Orna lost her cool altogether. “Are you mad? You don’t even know him.”

“I know him,” said Alya. “He’s nice. He’s a poet.”

“So? He’s old. I hear he’s twenty and maybe even more.” Orna, feeling helplessly annoyed, glared at her friend. “What’s wrong with you anyway? Don’t you ever read the paper?”

“Orna, you’re in love with him.” Alya’s voice was low and even.

“I’m not.” Orna made a desperate effort to sound nonchalant.

“Oh,” muttered Alya.

“Oh what?” Orna barked at her friend.

“I’m glad you’re not in love with him. That’s all,” said Alya, her voice slightly apologetic.

Orna stared at her friend, her blue eyes wild. No, she concluded to herself she’s definitely nothing special to look at. She looks ten, not fifteen, and she doesn’t even have boobs. She’s so skinny. Orna took a deep breath, deliberately extending her well-developed breasts.

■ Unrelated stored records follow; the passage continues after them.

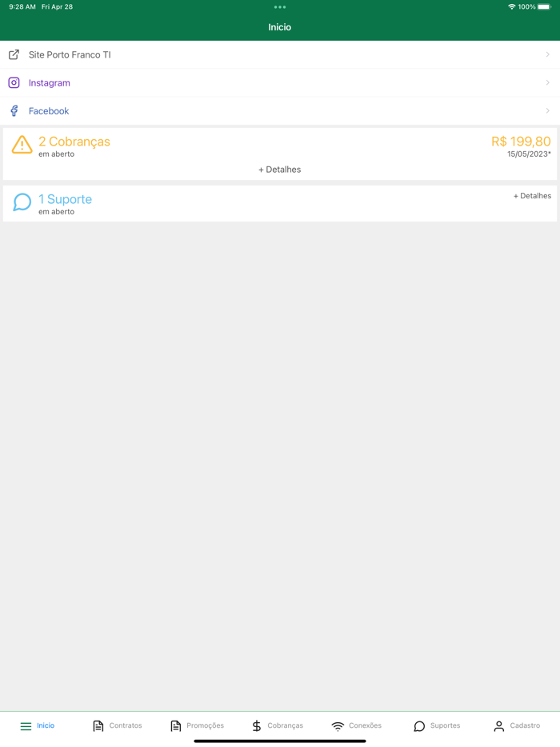Tap the external link icon for Site Porto Franco TI

tap(14, 55)
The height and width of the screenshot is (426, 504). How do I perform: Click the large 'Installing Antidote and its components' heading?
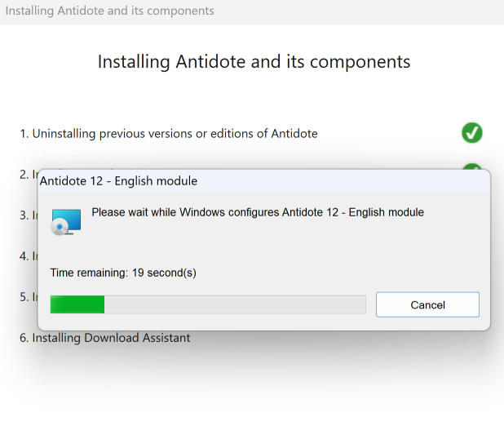click(254, 62)
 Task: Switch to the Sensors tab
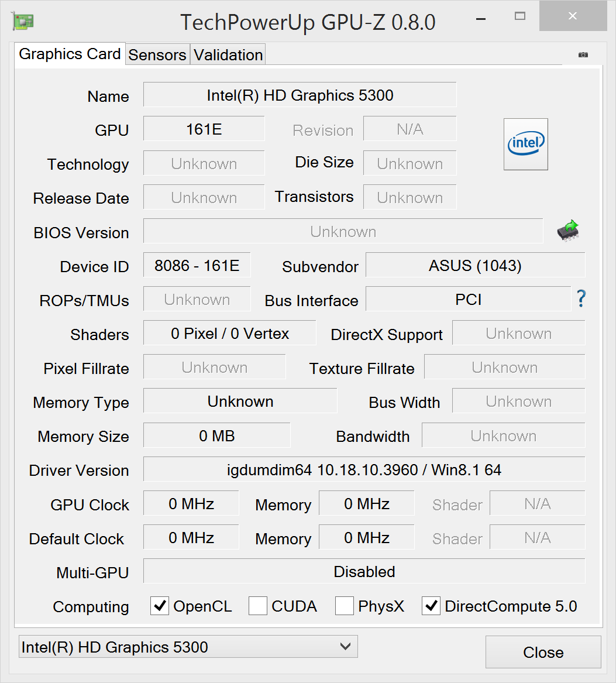click(x=157, y=55)
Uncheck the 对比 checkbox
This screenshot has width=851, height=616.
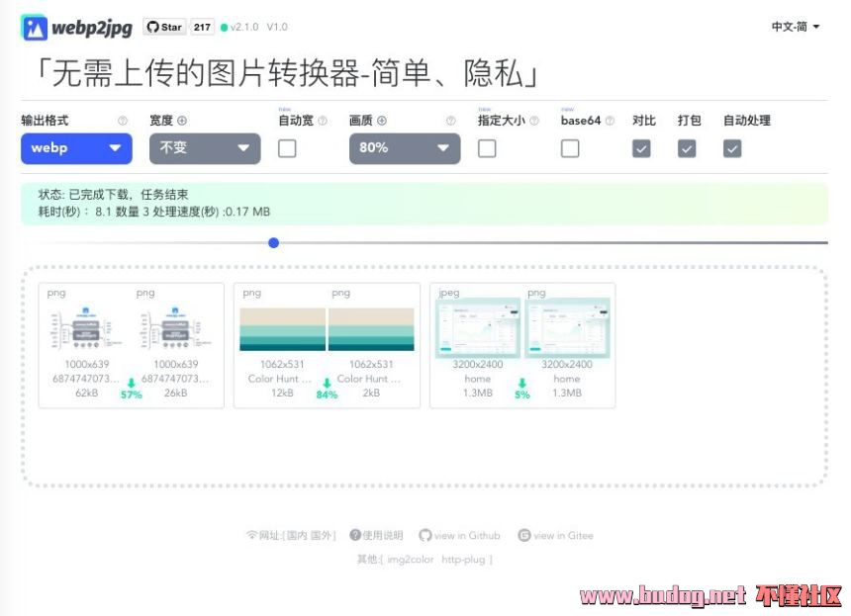[641, 148]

Thank God I don’t have freckles and red hair , she thought and, with a flick of her head, tossed her long yellow hair then noticed that Alya’s eyes were fixed upon her face with a sort of an innocent yet mischievous glint, and that her lips parted slightly in a little smile. Yes , Orna thought, it’s this innocent look in her eyes, this smile . She recalled Ruthie telling her the other day that people were talking about how strange Alya has become.

“The last rumor,” Ruthie had said with a weird look of excitement on her plump baby face, “is that at night, Alya has been seen walking near that awful place by the old water tower where the dead soldiers had lain, talking and singing to herself and calling her father’s name. And I heard people say if this continues, something drastic should be done.”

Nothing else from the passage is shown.